What lines of the data hold the string "Uncheck"? Copy them all.

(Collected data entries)
--- START ---

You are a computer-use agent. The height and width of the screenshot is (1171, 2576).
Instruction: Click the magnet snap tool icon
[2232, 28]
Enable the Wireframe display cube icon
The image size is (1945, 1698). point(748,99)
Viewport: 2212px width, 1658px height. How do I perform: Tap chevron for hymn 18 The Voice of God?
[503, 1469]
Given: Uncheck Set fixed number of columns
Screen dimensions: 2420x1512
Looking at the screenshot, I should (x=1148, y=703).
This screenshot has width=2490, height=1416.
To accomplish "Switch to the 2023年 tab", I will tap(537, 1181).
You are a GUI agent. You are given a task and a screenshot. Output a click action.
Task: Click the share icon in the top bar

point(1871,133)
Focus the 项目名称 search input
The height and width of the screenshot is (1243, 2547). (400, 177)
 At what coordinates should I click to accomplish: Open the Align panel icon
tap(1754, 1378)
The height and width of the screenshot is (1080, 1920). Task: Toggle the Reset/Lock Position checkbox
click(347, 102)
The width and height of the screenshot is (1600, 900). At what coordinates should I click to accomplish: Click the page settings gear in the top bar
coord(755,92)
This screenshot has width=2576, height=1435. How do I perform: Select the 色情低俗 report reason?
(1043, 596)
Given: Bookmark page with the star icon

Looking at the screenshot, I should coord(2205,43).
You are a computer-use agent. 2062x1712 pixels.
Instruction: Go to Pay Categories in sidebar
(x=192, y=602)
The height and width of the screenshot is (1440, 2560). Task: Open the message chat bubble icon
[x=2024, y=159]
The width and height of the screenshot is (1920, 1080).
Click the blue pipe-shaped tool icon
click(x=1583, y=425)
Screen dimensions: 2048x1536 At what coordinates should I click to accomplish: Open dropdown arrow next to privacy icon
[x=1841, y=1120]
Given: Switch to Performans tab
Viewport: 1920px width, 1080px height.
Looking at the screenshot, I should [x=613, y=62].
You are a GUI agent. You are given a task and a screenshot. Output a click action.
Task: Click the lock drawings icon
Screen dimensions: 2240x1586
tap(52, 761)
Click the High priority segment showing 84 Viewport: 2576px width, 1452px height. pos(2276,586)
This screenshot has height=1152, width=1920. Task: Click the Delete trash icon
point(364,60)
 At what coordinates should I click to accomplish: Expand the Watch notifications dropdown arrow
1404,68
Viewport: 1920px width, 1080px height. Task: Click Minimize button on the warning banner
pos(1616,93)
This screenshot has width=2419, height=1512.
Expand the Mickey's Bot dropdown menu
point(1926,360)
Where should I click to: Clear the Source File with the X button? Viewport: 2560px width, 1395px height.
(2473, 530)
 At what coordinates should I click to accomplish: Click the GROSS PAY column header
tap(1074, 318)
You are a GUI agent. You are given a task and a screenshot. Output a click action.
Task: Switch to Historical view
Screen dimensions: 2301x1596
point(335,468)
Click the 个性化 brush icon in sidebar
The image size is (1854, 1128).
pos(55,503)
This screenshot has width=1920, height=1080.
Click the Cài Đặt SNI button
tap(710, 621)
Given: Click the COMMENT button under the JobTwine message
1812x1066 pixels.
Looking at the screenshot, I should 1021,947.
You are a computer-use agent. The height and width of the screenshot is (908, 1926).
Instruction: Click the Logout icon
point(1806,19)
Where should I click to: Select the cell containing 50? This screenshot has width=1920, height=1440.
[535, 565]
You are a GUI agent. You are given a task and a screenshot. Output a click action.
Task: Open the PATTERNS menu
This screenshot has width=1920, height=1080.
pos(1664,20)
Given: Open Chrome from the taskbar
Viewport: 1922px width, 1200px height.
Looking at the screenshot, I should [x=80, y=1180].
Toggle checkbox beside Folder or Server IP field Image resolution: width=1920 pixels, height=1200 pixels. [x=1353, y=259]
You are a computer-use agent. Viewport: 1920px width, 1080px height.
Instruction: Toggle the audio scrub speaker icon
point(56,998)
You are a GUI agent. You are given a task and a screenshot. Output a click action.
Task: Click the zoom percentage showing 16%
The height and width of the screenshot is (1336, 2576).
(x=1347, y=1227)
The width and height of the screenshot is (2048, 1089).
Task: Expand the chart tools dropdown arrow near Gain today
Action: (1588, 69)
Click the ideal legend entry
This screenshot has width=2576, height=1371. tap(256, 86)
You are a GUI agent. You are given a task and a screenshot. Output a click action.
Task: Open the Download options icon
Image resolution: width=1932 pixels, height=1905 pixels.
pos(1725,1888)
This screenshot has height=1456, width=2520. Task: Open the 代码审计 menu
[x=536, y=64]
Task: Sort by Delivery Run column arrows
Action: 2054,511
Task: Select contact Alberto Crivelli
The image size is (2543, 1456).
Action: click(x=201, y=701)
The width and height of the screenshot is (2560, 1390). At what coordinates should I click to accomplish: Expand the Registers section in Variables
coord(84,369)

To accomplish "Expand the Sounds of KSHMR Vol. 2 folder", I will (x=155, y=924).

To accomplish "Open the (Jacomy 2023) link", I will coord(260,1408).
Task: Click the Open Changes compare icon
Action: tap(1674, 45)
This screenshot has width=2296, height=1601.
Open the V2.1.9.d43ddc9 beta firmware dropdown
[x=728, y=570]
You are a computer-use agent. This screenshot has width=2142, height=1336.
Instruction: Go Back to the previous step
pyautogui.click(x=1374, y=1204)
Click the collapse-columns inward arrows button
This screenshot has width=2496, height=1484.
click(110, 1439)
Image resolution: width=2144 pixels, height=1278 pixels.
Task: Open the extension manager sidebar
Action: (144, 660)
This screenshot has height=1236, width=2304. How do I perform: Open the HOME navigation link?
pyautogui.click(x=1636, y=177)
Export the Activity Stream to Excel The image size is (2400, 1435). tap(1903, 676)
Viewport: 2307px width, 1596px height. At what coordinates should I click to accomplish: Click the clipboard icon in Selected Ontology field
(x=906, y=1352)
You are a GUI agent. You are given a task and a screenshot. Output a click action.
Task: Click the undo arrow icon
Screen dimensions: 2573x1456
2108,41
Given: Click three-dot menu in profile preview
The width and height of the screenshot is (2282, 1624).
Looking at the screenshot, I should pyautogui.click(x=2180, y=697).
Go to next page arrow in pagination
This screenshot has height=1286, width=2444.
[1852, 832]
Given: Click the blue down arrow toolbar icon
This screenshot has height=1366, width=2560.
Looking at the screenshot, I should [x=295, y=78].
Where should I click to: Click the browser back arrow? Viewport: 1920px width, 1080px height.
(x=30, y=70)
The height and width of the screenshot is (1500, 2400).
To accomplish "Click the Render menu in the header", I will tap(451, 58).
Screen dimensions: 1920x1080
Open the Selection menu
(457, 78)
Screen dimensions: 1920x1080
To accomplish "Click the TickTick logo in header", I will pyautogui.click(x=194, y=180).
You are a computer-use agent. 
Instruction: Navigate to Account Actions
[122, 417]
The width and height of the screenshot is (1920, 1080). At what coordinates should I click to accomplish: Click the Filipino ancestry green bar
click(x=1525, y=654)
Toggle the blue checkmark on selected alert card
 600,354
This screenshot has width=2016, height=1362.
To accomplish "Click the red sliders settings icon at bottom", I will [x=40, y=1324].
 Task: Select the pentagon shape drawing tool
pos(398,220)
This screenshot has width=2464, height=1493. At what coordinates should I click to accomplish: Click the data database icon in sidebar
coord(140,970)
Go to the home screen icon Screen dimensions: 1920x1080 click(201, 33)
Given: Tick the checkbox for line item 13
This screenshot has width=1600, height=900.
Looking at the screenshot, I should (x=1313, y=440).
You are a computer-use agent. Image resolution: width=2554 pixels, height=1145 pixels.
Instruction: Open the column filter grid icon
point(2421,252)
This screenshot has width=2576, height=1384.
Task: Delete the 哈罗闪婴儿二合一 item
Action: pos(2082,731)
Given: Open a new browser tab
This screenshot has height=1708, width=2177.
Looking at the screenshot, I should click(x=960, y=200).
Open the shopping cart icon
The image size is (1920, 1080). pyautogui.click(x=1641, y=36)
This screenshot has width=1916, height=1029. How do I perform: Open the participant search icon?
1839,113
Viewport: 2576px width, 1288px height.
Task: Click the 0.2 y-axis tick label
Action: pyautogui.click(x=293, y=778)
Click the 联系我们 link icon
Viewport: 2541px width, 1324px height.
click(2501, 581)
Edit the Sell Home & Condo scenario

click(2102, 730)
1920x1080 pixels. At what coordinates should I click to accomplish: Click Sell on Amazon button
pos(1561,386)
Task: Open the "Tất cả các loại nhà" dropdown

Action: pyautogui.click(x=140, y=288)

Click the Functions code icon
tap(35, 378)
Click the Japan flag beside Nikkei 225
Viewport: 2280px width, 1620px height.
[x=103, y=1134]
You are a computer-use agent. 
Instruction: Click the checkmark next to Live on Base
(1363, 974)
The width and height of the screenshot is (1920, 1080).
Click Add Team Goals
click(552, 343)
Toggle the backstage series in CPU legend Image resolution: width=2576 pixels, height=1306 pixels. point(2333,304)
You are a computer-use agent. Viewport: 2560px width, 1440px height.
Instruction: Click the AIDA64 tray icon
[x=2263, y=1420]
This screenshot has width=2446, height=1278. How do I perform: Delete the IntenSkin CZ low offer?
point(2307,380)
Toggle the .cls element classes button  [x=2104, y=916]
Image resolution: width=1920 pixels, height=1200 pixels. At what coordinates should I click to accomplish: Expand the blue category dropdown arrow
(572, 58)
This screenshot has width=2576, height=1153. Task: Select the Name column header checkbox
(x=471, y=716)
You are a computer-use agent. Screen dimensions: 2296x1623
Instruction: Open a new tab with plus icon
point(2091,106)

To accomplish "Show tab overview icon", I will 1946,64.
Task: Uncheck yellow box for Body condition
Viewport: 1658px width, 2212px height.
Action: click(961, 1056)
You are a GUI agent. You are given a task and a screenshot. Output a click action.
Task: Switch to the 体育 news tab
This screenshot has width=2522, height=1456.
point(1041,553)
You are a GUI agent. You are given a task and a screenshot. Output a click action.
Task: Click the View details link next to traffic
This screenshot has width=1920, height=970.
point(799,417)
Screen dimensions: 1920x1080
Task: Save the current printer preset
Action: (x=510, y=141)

--- END ---

REPLY TO THE TASK
Given: Uncheck Set fixed number of columns
Task: Uncheck yellow box for Body condition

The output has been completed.